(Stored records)
%%
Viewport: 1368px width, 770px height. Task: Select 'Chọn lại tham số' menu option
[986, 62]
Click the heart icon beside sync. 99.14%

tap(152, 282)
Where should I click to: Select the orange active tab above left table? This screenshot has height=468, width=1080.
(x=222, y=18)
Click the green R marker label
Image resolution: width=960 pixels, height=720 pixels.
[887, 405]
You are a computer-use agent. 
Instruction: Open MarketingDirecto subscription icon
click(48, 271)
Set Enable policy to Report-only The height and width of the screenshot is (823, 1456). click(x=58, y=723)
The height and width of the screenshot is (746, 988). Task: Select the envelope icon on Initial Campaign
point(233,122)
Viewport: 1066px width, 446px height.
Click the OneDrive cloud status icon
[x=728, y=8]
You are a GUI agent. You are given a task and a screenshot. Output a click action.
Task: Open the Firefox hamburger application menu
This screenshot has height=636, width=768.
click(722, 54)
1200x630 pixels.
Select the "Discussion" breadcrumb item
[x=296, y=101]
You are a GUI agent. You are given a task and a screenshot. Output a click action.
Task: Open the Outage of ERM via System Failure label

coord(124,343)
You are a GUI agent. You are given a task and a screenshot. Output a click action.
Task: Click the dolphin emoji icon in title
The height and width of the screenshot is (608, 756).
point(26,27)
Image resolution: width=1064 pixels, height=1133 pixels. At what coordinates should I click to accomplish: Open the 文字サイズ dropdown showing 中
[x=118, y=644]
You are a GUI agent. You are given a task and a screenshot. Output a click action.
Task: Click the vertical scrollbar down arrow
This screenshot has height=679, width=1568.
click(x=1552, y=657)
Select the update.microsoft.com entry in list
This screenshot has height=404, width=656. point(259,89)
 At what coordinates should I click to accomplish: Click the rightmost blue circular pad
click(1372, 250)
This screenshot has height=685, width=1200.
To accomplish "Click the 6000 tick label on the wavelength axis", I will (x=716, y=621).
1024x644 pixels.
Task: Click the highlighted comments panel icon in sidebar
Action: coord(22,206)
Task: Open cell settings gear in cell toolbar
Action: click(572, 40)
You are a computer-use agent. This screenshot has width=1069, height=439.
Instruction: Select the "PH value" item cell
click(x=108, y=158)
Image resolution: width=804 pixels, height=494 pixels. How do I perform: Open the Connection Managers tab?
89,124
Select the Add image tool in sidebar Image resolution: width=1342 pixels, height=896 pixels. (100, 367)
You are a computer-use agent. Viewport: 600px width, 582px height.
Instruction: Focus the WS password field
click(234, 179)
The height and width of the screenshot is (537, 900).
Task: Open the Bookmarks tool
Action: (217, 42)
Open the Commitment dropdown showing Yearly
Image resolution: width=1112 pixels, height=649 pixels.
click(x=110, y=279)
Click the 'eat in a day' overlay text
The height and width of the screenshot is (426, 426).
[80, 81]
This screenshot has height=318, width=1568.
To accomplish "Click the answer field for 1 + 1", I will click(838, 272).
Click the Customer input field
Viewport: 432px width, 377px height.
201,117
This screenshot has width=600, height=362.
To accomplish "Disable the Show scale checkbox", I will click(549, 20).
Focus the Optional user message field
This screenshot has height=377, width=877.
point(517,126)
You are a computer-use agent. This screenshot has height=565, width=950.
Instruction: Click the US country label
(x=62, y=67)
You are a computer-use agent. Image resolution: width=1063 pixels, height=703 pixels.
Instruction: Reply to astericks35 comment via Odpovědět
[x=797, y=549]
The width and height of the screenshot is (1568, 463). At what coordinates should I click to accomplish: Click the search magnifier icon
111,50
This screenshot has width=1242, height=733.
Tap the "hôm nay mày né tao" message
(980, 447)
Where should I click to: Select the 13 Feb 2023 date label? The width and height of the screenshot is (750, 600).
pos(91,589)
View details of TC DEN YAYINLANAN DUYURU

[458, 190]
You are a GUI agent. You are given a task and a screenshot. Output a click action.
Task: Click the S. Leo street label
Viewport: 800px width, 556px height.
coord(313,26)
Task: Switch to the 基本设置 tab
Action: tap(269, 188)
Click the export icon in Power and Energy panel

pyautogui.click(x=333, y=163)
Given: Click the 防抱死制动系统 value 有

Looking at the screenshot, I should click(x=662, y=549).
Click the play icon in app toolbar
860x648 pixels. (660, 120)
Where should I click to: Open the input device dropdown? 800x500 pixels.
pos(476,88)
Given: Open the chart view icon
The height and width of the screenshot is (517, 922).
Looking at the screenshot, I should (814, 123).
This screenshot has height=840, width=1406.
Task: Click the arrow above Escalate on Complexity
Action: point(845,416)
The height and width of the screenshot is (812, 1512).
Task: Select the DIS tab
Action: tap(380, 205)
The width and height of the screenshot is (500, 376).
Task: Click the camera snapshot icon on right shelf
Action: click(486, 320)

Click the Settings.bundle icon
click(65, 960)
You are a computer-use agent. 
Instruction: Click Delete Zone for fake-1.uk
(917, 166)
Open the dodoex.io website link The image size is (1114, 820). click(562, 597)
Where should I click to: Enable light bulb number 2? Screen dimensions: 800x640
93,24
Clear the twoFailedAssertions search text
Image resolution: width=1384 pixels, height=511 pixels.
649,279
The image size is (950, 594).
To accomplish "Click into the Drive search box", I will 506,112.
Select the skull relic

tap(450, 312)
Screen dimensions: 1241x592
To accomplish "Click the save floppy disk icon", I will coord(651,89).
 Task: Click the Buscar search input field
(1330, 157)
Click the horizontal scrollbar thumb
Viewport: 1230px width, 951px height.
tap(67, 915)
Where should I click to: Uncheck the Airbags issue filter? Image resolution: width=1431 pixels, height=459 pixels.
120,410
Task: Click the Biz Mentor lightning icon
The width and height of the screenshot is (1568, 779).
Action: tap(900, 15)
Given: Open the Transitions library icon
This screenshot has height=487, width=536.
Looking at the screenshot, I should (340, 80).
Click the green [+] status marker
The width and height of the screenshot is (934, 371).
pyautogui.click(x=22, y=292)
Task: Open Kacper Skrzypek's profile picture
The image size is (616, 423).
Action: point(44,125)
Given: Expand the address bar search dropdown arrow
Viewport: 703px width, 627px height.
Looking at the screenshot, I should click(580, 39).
%%
* Goal of the exercise:
The answer must be all of the entries, restated exactly.

* Problem solution:
Viewport: 1368px width, 770px height. Task: Select 'Chọn lại tham số' menu option
[986, 62]
Click the heart icon beside sync. 99.14%

tap(152, 282)
Where should I click to: Select the orange active tab above left table? This screenshot has height=468, width=1080.
(x=222, y=18)
Click the green R marker label
Image resolution: width=960 pixels, height=720 pixels.
[887, 405]
You are a computer-use agent. 
Instruction: Open MarketingDirecto subscription icon
click(48, 271)
Set Enable policy to Report-only The height and width of the screenshot is (823, 1456). click(x=58, y=723)
The height and width of the screenshot is (746, 988). Task: Select the envelope icon on Initial Campaign
point(233,122)
Viewport: 1066px width, 446px height.
Click the OneDrive cloud status icon
[x=728, y=8]
You are a GUI agent. You are given a task and a screenshot. Output a click action.
Task: Open the Firefox hamburger application menu
This screenshot has height=636, width=768.
click(722, 54)
1200x630 pixels.
Select the "Discussion" breadcrumb item
[x=296, y=101]
You are a GUI agent. You are given a task and a screenshot. Output a click action.
Task: Open the Outage of ERM via System Failure label

coord(124,343)
You are a GUI agent. You are given a task and a screenshot. Output a click action.
Task: Click the dolphin emoji icon in title
The height and width of the screenshot is (608, 756).
point(26,27)
Image resolution: width=1064 pixels, height=1133 pixels. At what coordinates should I click to accomplish: Open the 文字サイズ dropdown showing 中
[x=118, y=644]
You are a GUI agent. You are given a task and a screenshot. Output a click action.
Task: Click the vertical scrollbar down arrow
This screenshot has height=679, width=1568.
click(x=1552, y=657)
Select the update.microsoft.com entry in list
This screenshot has height=404, width=656. point(259,89)
 At what coordinates should I click to accomplish: Click the rightmost blue circular pad
click(1372, 250)
This screenshot has height=685, width=1200.
To accomplish "Click the 6000 tick label on the wavelength axis", I will (x=716, y=621).
1024x644 pixels.
Task: Click the highlighted comments panel icon in sidebar
Action: coord(22,206)
Task: Open cell settings gear in cell toolbar
Action: click(572, 40)
You are a computer-use agent. This screenshot has width=1069, height=439.
Instruction: Select the "PH value" item cell
click(x=108, y=158)
Image resolution: width=804 pixels, height=494 pixels. How do I perform: Open the Connection Managers tab?
89,124
Select the Add image tool in sidebar Image resolution: width=1342 pixels, height=896 pixels. (100, 367)
You are a computer-use agent. Viewport: 600px width, 582px height.
Instruction: Focus the WS password field
click(234, 179)
The height and width of the screenshot is (537, 900).
Task: Open the Bookmarks tool
Action: (217, 42)
Open the Commitment dropdown showing Yearly
Image resolution: width=1112 pixels, height=649 pixels.
click(x=110, y=279)
Click the 'eat in a day' overlay text
The height and width of the screenshot is (426, 426).
[80, 81]
This screenshot has height=318, width=1568.
To accomplish "Click the answer field for 1 + 1", I will click(838, 272).
Click the Customer input field
Viewport: 432px width, 377px height.
201,117
This screenshot has width=600, height=362.
To accomplish "Disable the Show scale checkbox", I will click(549, 20).
Focus the Optional user message field
This screenshot has height=377, width=877.
point(517,126)
You are a computer-use agent. This screenshot has height=565, width=950.
Instruction: Click the US country label
(x=62, y=67)
You are a computer-use agent. Image resolution: width=1063 pixels, height=703 pixels.
Instruction: Reply to astericks35 comment via Odpovědět
[x=797, y=549]
The width and height of the screenshot is (1568, 463). At what coordinates should I click to accomplish: Click the search magnifier icon
111,50
This screenshot has width=1242, height=733.
Tap the "hôm nay mày né tao" message
(980, 447)
Where should I click to: Select the 13 Feb 2023 date label? The width and height of the screenshot is (750, 600).
pos(91,589)
View details of TC DEN YAYINLANAN DUYURU

[458, 190]
You are a GUI agent. You are given a task and a screenshot. Output a click action.
Task: Click the S. Leo street label
Viewport: 800px width, 556px height.
coord(313,26)
Task: Switch to the 基本设置 tab
Action: tap(269, 188)
Click the export icon in Power and Energy panel

pyautogui.click(x=333, y=163)
Given: Click the 防抱死制动系统 value 有

Looking at the screenshot, I should click(x=662, y=549).
Click the play icon in app toolbar
860x648 pixels. (660, 120)
Where should I click to: Open the input device dropdown? 800x500 pixels.
pos(476,88)
Given: Open the chart view icon
The height and width of the screenshot is (517, 922).
Looking at the screenshot, I should (814, 123).
This screenshot has height=840, width=1406.
Task: Click the arrow above Escalate on Complexity
Action: point(845,416)
The height and width of the screenshot is (812, 1512).
Task: Select the DIS tab
Action: tap(380, 205)
The width and height of the screenshot is (500, 376).
Task: Click the camera snapshot icon on right shelf
Action: click(486, 320)

Click the Settings.bundle icon
click(65, 960)
You are a computer-use agent. 
Instruction: Click Delete Zone for fake-1.uk
(917, 166)
Open the dodoex.io website link The image size is (1114, 820). click(562, 597)
Where should I click to: Enable light bulb number 2? Screen dimensions: 800x640
93,24
Clear the twoFailedAssertions search text
Image resolution: width=1384 pixels, height=511 pixels.
649,279
The image size is (950, 594).
To accomplish "Click into the Drive search box", I will 506,112.
Select the skull relic

tap(450, 312)
Screen dimensions: 1241x592
To accomplish "Click the save floppy disk icon", I will coord(651,89).
 Task: Click the Buscar search input field
(1330, 157)
Click the horizontal scrollbar thumb
Viewport: 1230px width, 951px height.
tap(67, 915)
Where should I click to: Uncheck the Airbags issue filter? Image resolution: width=1431 pixels, height=459 pixels.
120,410
Task: Click the Biz Mentor lightning icon
The width and height of the screenshot is (1568, 779).
Action: tap(900, 15)
Given: Open the Transitions library icon
This screenshot has height=487, width=536.
Looking at the screenshot, I should (340, 80).
Click the green [+] status marker
The width and height of the screenshot is (934, 371).
pyautogui.click(x=22, y=292)
Task: Open Kacper Skrzypek's profile picture
The image size is (616, 423).
Action: point(44,125)
Given: Expand the address bar search dropdown arrow
Viewport: 703px width, 627px height.
Looking at the screenshot, I should click(580, 39).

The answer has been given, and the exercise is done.